(Dataset entries)
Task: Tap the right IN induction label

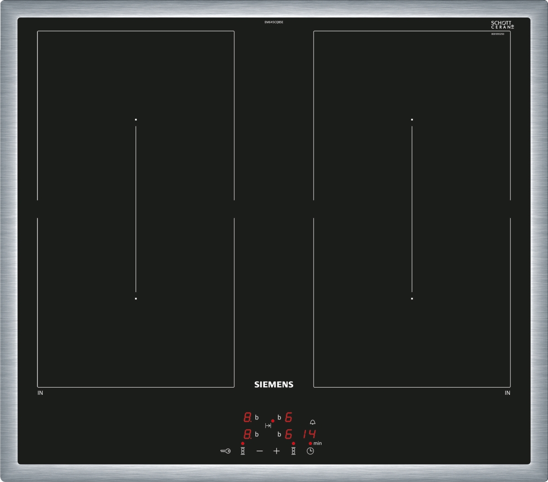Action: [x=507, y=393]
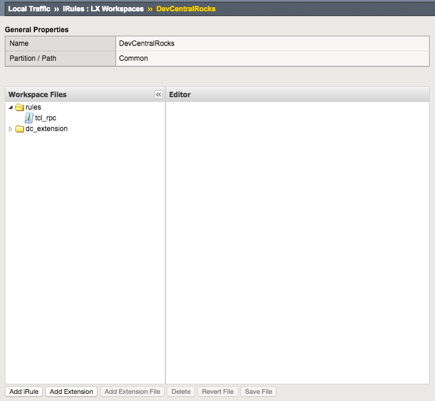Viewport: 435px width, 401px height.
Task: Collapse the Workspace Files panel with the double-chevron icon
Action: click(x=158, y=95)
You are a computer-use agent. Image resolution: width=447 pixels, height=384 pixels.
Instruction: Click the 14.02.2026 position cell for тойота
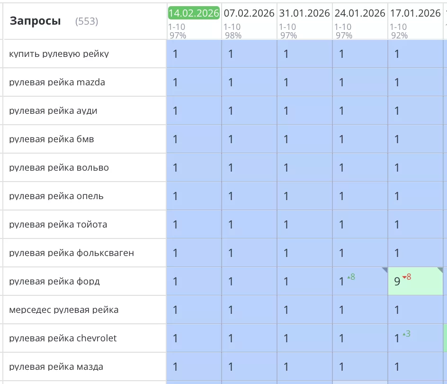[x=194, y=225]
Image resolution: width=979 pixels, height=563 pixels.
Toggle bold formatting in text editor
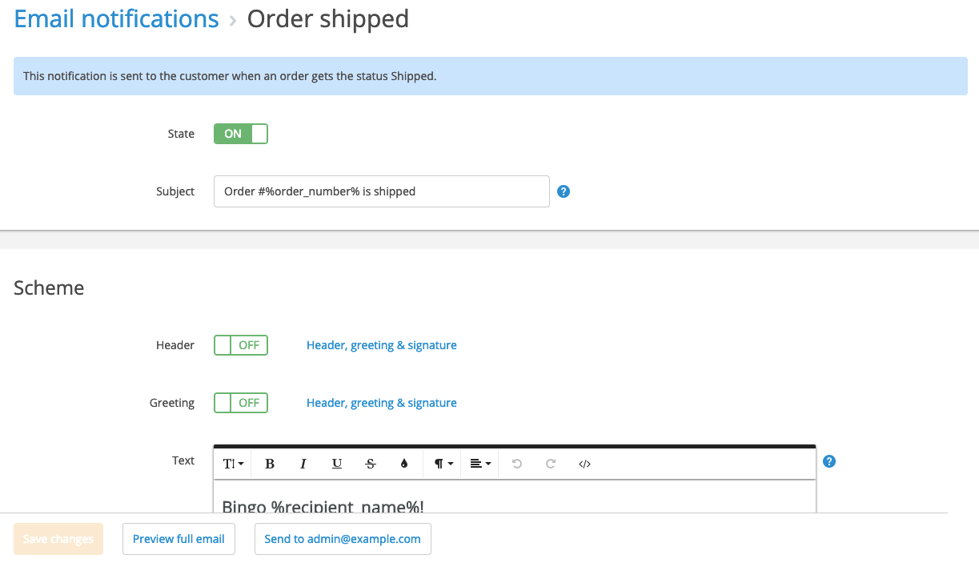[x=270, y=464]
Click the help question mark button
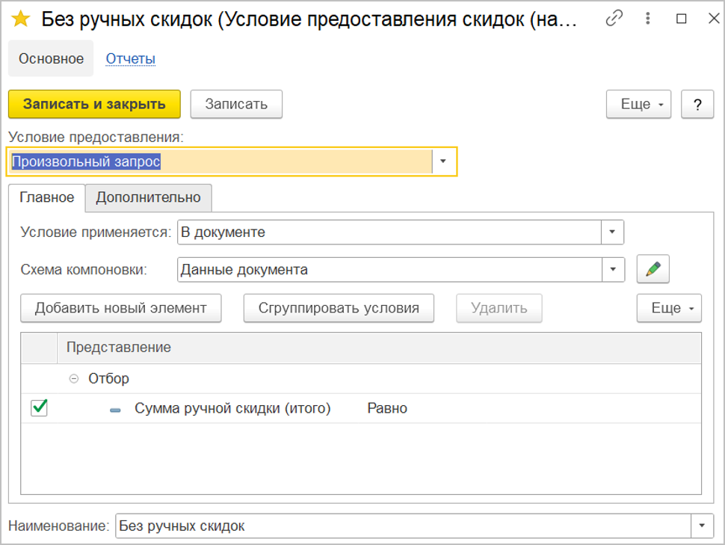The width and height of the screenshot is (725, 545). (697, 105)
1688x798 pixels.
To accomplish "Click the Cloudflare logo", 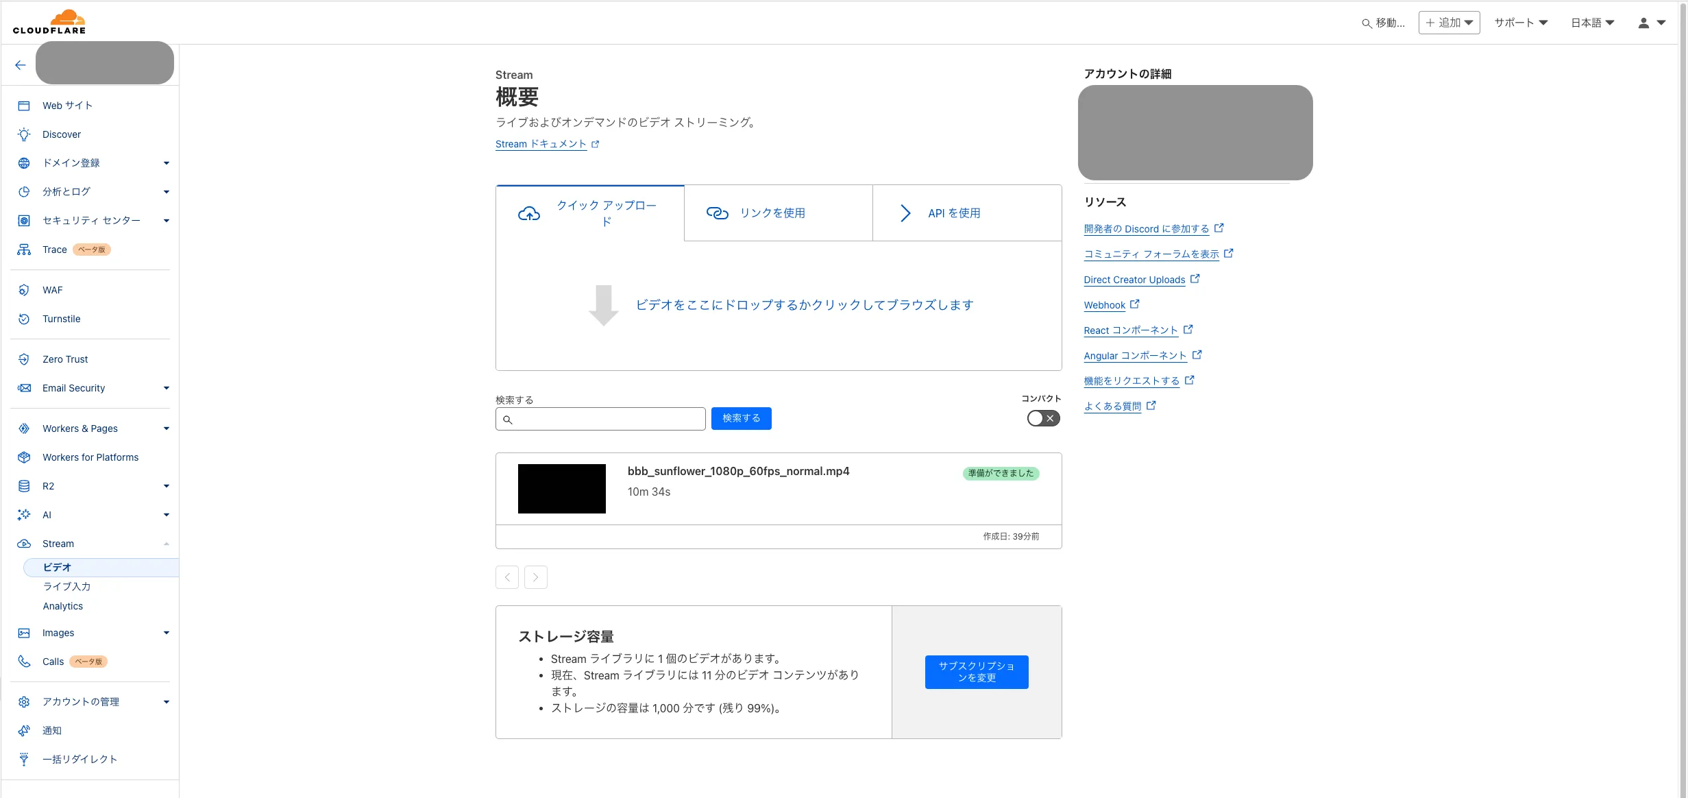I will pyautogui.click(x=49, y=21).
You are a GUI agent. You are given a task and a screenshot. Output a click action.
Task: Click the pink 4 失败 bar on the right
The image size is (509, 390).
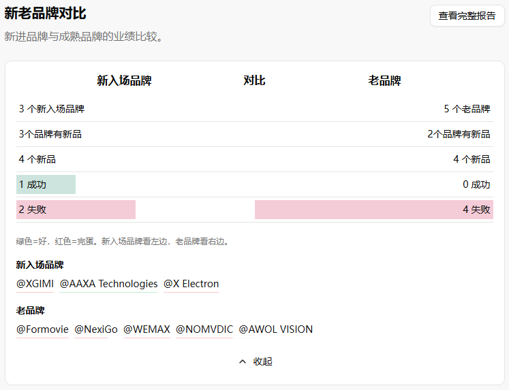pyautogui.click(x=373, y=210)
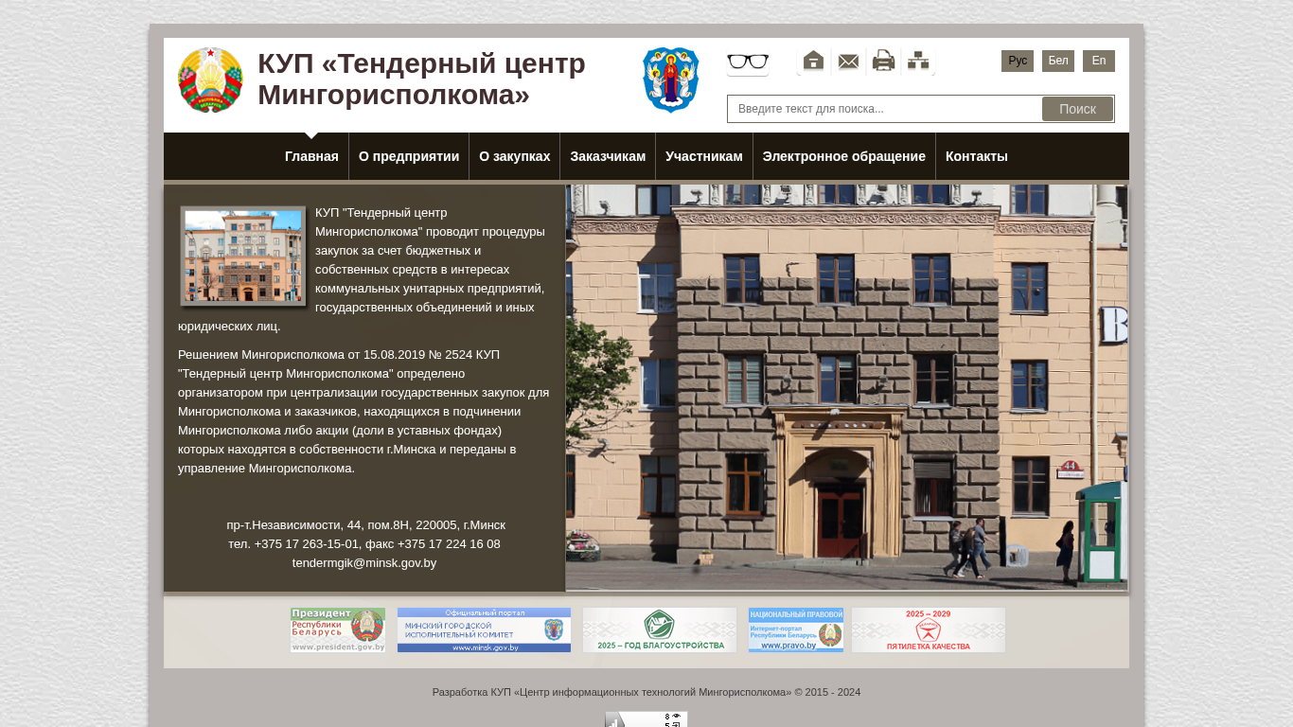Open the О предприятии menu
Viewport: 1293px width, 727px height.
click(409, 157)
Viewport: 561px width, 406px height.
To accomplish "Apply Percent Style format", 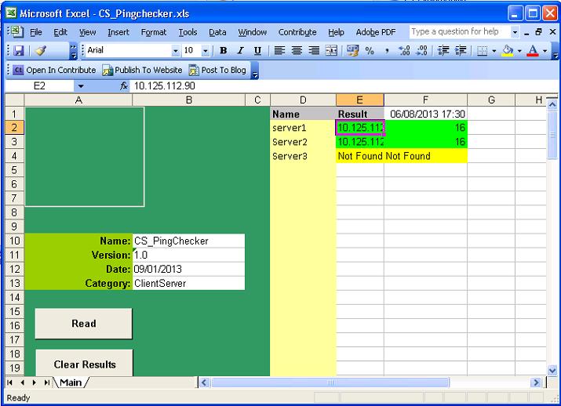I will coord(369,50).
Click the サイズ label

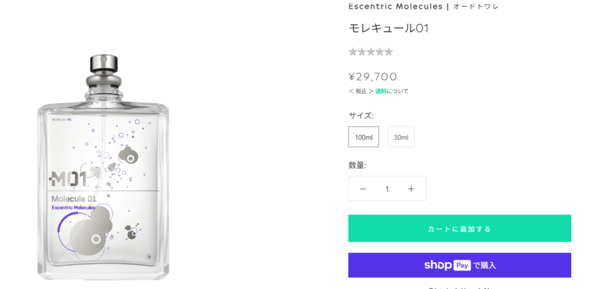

GIVEN EXERCISE >>
Rewrite the items starting at the line containing "You are a computer-use" and ending at the line containing "[x=270, y=464]", swapping "bold" for "italic" and keeping everything else unchanged. Give only those lines, and leave out the pictures.

RESPONSE FOR THIS EXERCISE >>
You are a computer-use agent. Image resolution: width=447 pixels, height=384 pixels.
Instruction: Click the 14.02.2026 position cell for тойота
[x=194, y=225]
Image resolution: width=979 pixels, height=563 pixels.
Toggle italic formatting in text editor
[x=270, y=464]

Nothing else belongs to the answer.